### EXTRACT
I also note that the counsellor’s report was dated some two years prior to the Tribunal’s hearing and when the content of that report was discussed with the applicant at the hearing, she gave evidence at [106] that she had seen the counsellor on two occasions, had not received any further treatment and that her ‘husband supports her when she feels down’. In the circumstances, it cannot be said that the Tribunal failed to consider the applicant’s mental health condition or that there was any evidence before it which suggested the applicant did not have the capacity to participate in the hearing.
None of the matters raised by this ground establish jurisdictional error on the part of the Tribunal.
Ground two
By ground two the applicant alleges that the Tribunal deprived her of procedural fairness. When asked which aspect of the review process she felt was unfair or which procedure she believes the Tribunal failed to follow, the applicant said she provided documents and evidence to the Tribunal, but they were taken ‘lightly’.
######
### RECORDS SHOWN
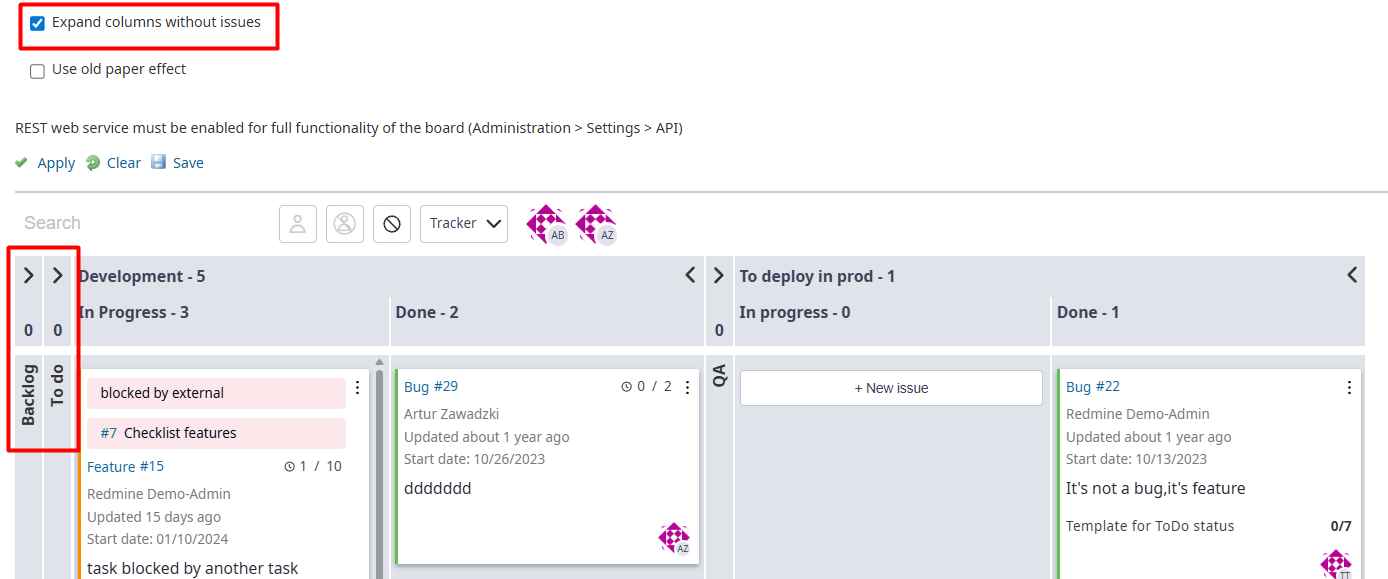Expand the collapsed Backlog column
Viewport: 1388px width, 579px height.
(29, 276)
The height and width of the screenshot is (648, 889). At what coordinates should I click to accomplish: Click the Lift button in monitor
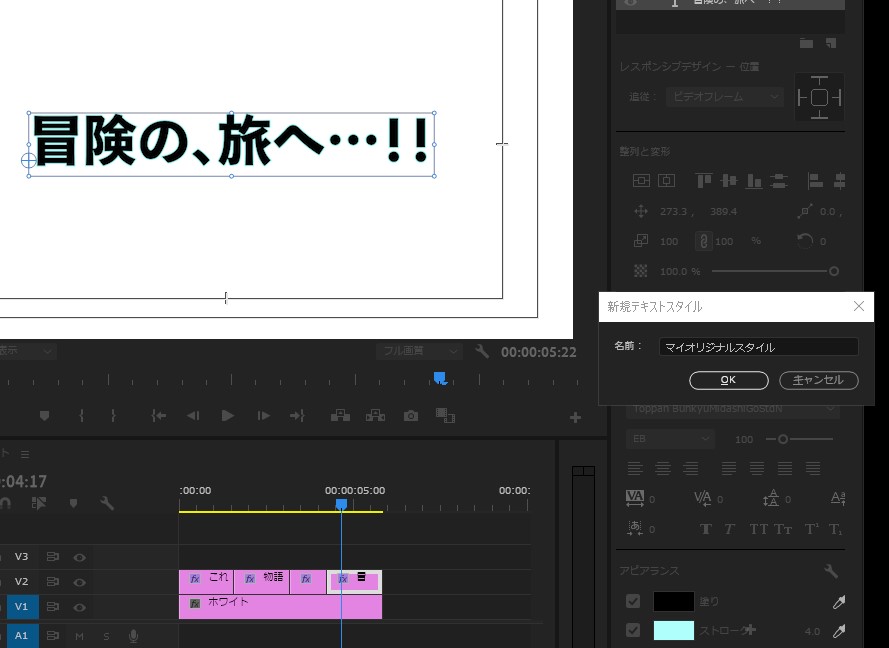(340, 416)
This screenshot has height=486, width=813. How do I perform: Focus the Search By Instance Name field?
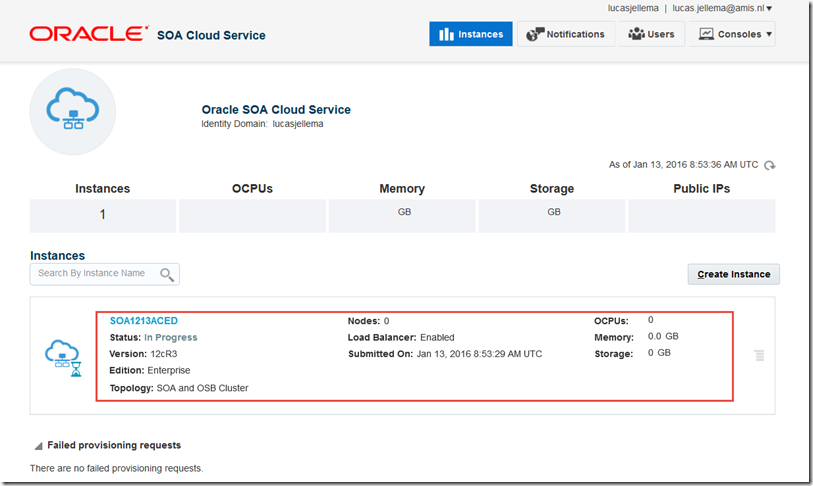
######
TASK LIST:
[a] Decide whether each statement below agrees with the judgment extract. For each one, answer yes or no and quote the words from the judgment extract that decide it.
(i) The counsellor's report was dated about two years before the Tribunal's hearing.
(ii) The applicant told the Tribunal she had received further treatment after seeing the counsellor.
(iii) Ground two alleges that the Tribunal deprived the applicant of procedural fairness.
[b] Answer these questions from the judgment extract.
(i) On how many occasions did the applicant say she had seen the counsellor?
(ii) According to the applicant, who supports her when she feels down?
(iii) What word did the applicant use for how her documents and evidence were taken?
[c] Quote the judgment extract word for word. Begin at the words "None of the" and stop after "were taken ‘lightly’.".

RESULTS FOR THE EXERCISE:
[a]
(i) Yes: "dated some two years prior to the Tribunal’s hearing"
(ii) No: "had not received any further treatment"
(iii) Yes: "the Tribunal deprived her of procedural fairness"

[b]
(i) Two
(ii) Her husband
(iii) "lightly"

[c]
None of the matters raised by this ground establish jurisdictional error on the part of the Tribunal.
Ground two
By ground two the applicant alleges that the Tribunal deprived her of procedural fairness. When asked which aspect of the review process she felt was unfair or which procedure she believes the Tribunal failed to follow, the applicant said she provided documents and evidence to the Tribunal, but they were taken ‘lightly’.